# Directions
Without adding anything, give again the lines from the one holding "Given: Tap the JELLYJELLYUSDT pair name" through the final line of the records, exactly, with both ends included and pictures dropped.

# The data
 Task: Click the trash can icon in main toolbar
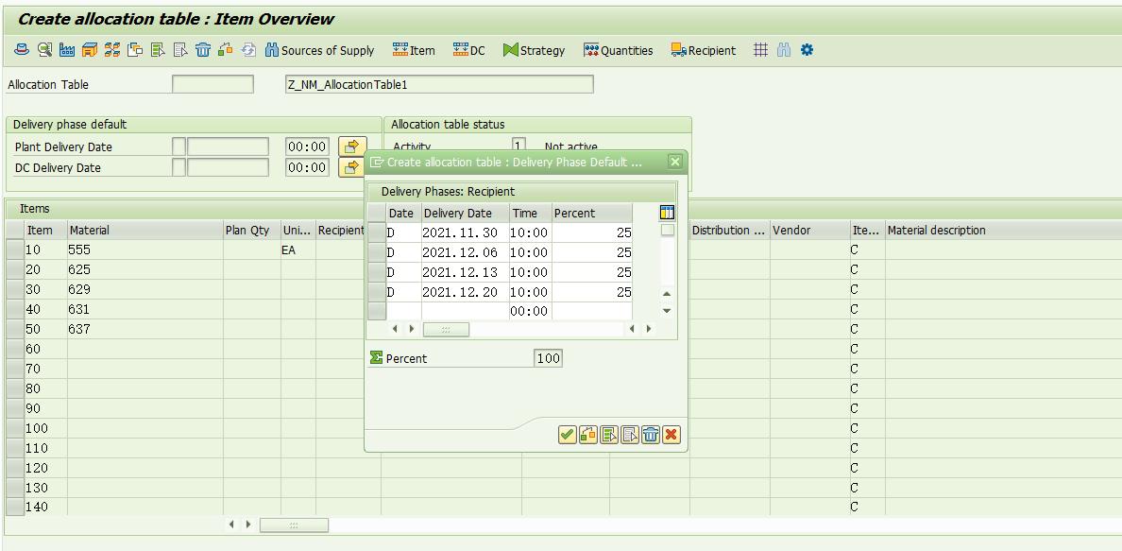203,50
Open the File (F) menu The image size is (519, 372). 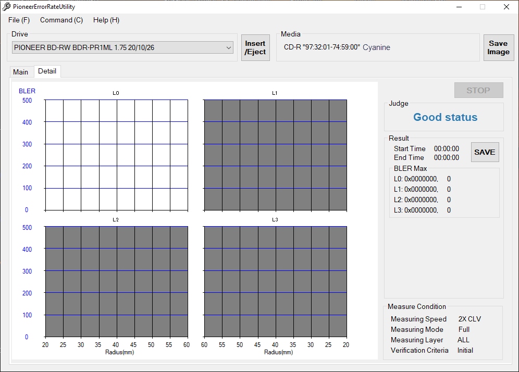(x=19, y=20)
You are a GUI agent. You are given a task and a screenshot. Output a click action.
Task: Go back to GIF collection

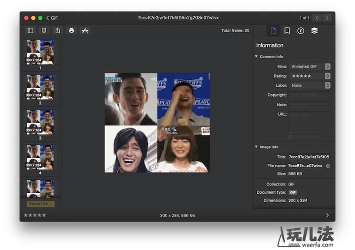(52, 18)
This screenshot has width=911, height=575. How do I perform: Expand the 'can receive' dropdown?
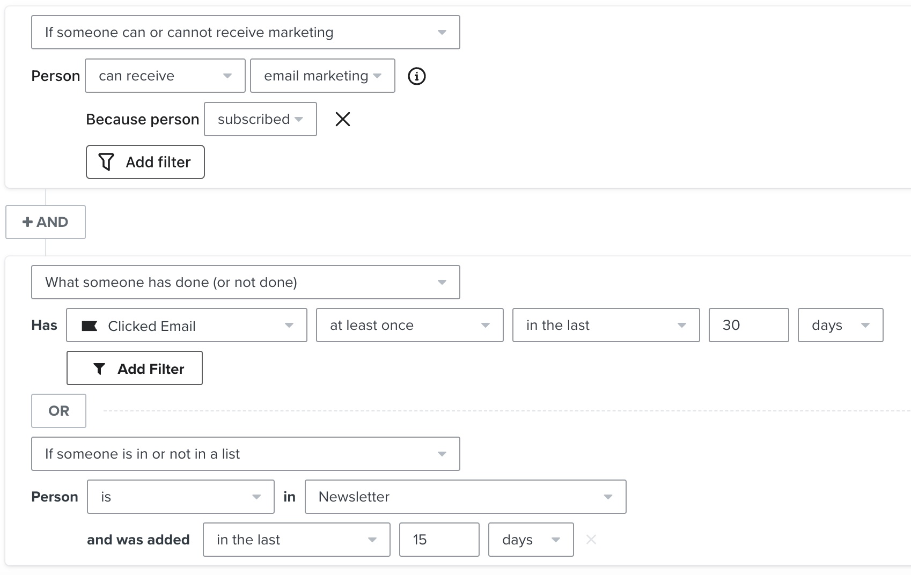pyautogui.click(x=165, y=76)
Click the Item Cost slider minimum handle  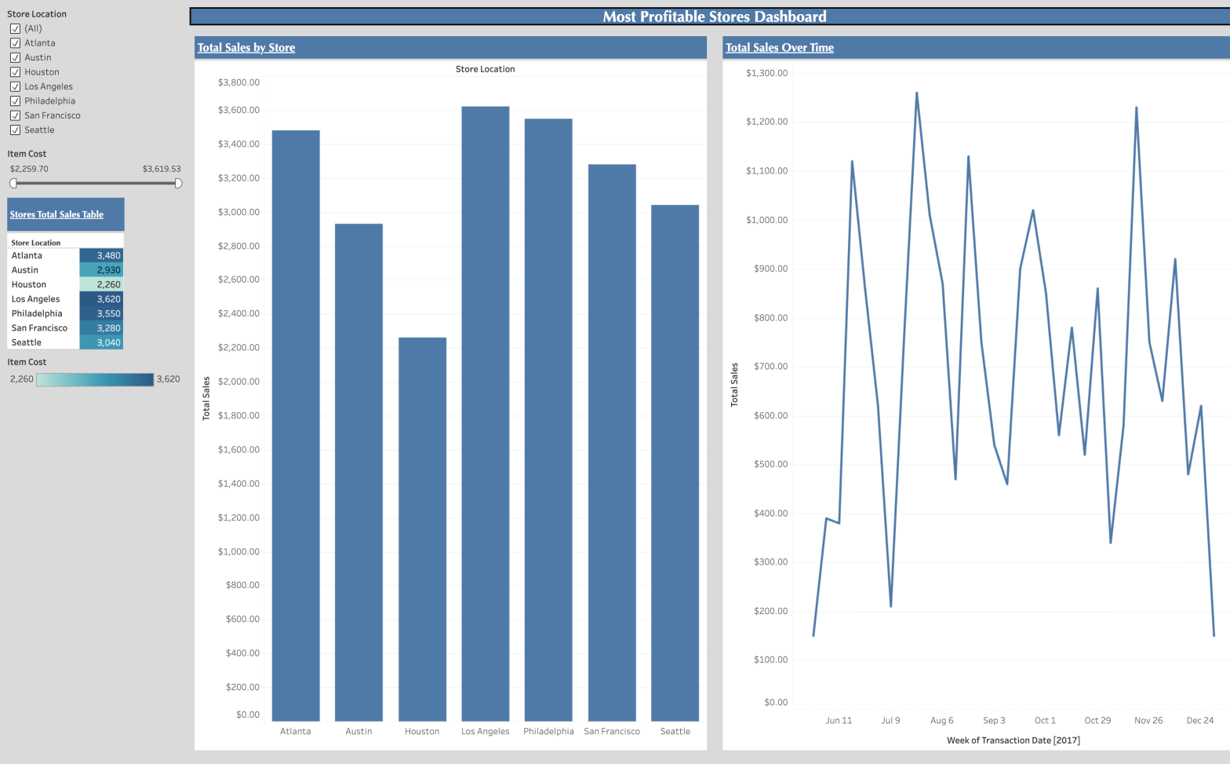[x=13, y=183]
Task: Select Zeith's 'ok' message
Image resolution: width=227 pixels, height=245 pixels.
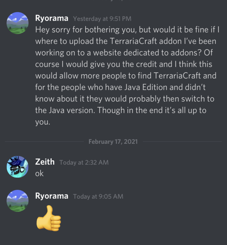Action: [x=39, y=173]

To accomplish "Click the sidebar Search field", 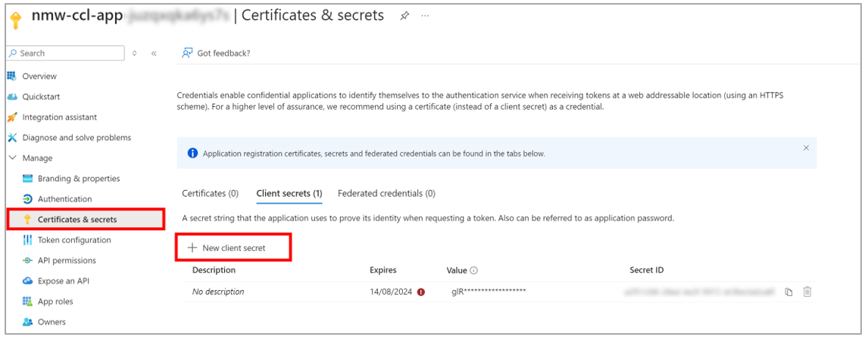I will point(66,53).
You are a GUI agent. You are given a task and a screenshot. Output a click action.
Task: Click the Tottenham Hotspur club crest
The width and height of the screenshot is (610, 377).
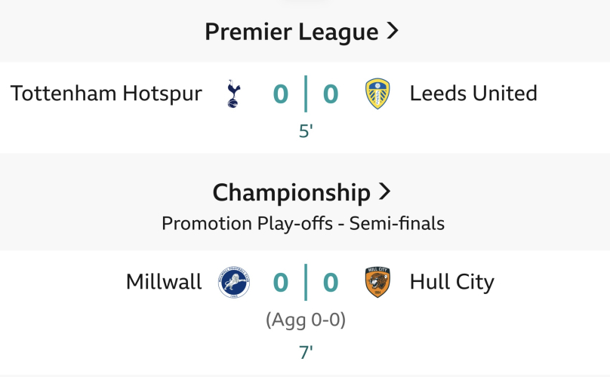[x=233, y=93]
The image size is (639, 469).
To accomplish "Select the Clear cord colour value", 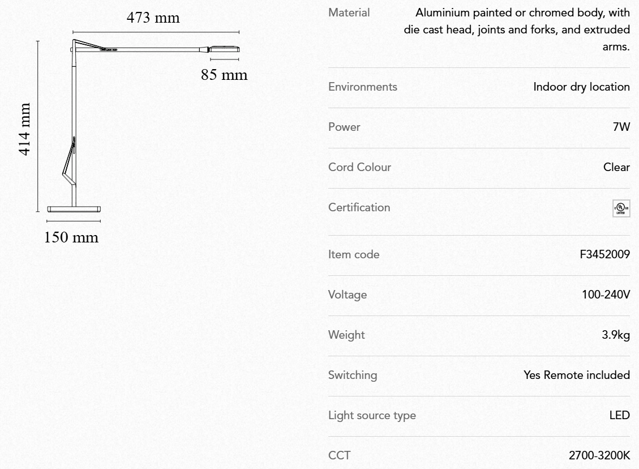I will tap(616, 168).
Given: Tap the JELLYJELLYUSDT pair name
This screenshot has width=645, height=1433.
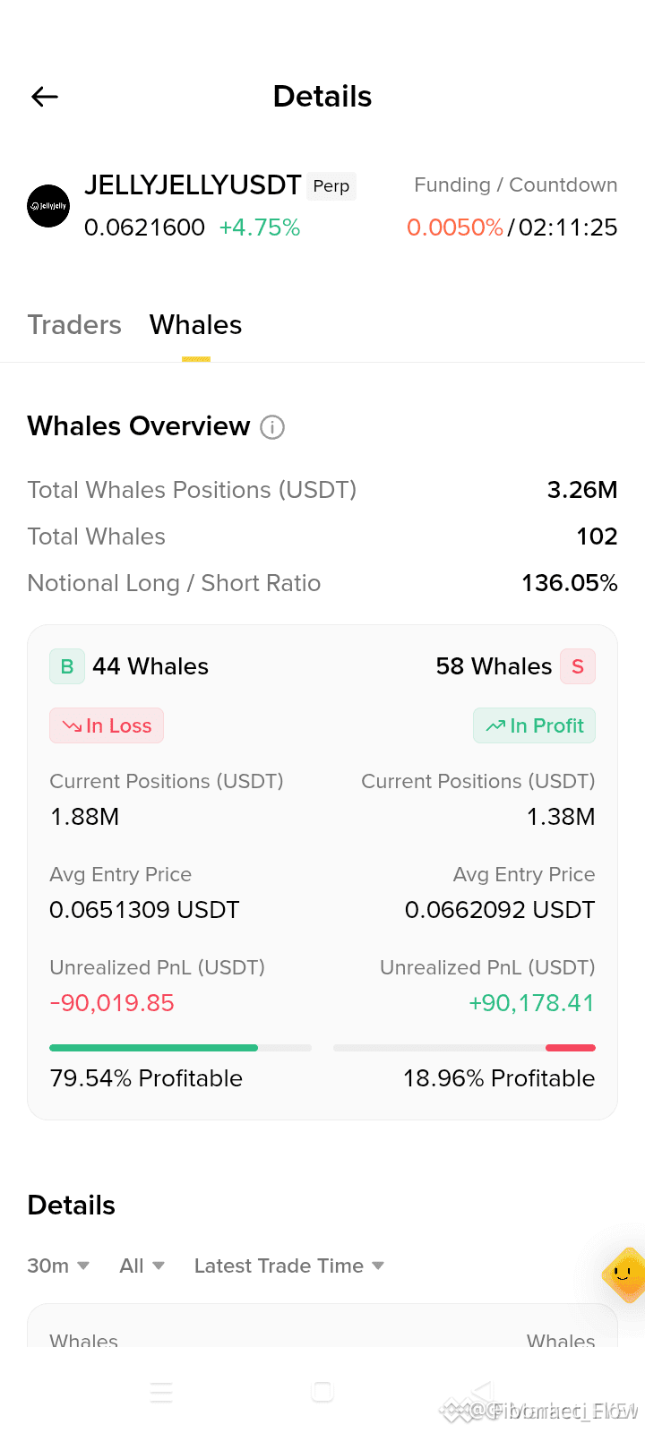Looking at the screenshot, I should click(x=193, y=184).
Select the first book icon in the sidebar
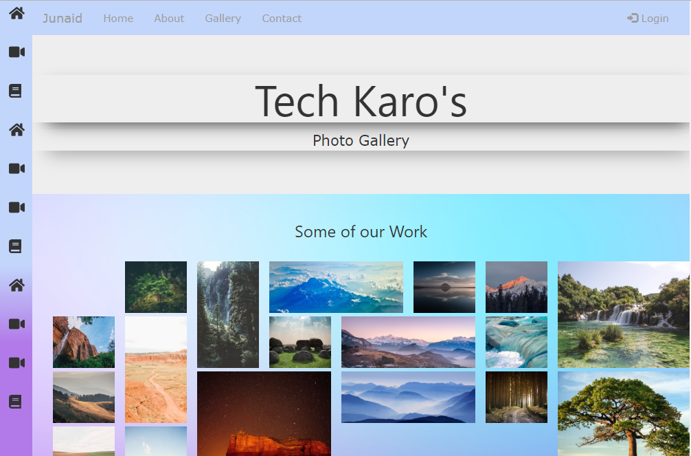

# Task solution
Given: Tap the JELLYJELLYUSDT pair name
This screenshot has width=645, height=1433.
Looking at the screenshot, I should click(x=193, y=184).
Select the first book icon in the sidebar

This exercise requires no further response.